On April 9, 2013, Allen signed a minor league contract with the San Diego Padres organization. He spent the year with the Triple-A Tucson Padres, where he was used mostly at first base, but also played in 40 games in left field. In 119 games with Tucson, Allen hit .267 with 17 home runs, 76 RBI, and 24 doubles.

===New York Mets===
On November 19, 2013, Allen signed a minor league contract with the New York Mets. He made 103 appearances split between the High-A St. Lucie Mets and Triple-A Las Vegas 51s, batting a combined .276/.385/.445 with 13 home runs and 57 RBI.

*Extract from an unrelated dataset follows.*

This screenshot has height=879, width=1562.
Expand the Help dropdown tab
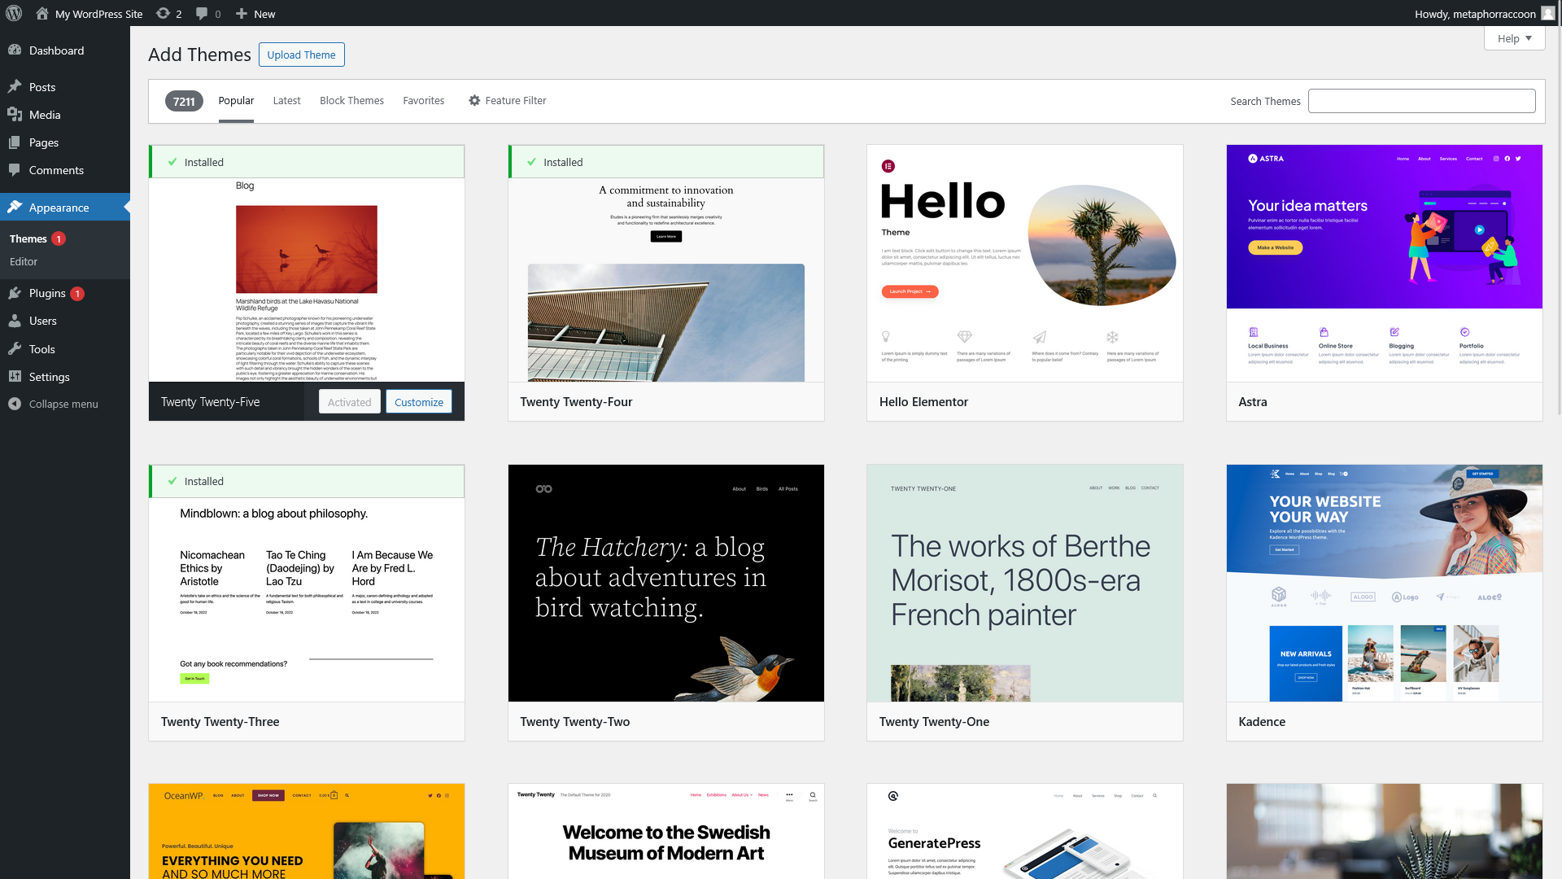click(1514, 38)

On November 14, 2014, Allen re-signed with the Mets organization on a minor league contract. He spent the 2015 campaign back with Syracuse, slashing .273/.350/.478 with 16 home runs and 68 RBI across 124 games.

===Cincinnati Reds===
On November 30, 2015, Allen signed a minor league contract with the Cincinnati Reds. On April 8, 2016, Allen had his contract purchased by the Reds, adding him to their active roster. He did not appear in a game for Cincinnati during his brief time with the team. On April 10, Allen was designated for assignment following the promotion of Tim Melville; later that day, he cleared waivers and was sent outright to the Triple-A Louisville Bats. He made 67 appearances for the Bats during the year, hitting .177/.285/.268 with four home runs and 17 RBI. Allen became a free agent on October 11.

== Coaching career ==
On June 22, 2017, Allen became the hitting coach for the Johnson City Cardinals, the Rookie-league affiliate of the St. Louis Cardinals. In 2018, he was promoted to be the hitting coach of the Single-A Palm Beach Cardinals. He was named hitting coach for the Double-A Springfield Cardinals in 2019, and was again promoted to become the hitting coach of the Triple-A Memphis Redbirds in 2020.

On November 6, 2022, Allen became the assistant hitting coach for the Cardinals, earning his first major league coaching position.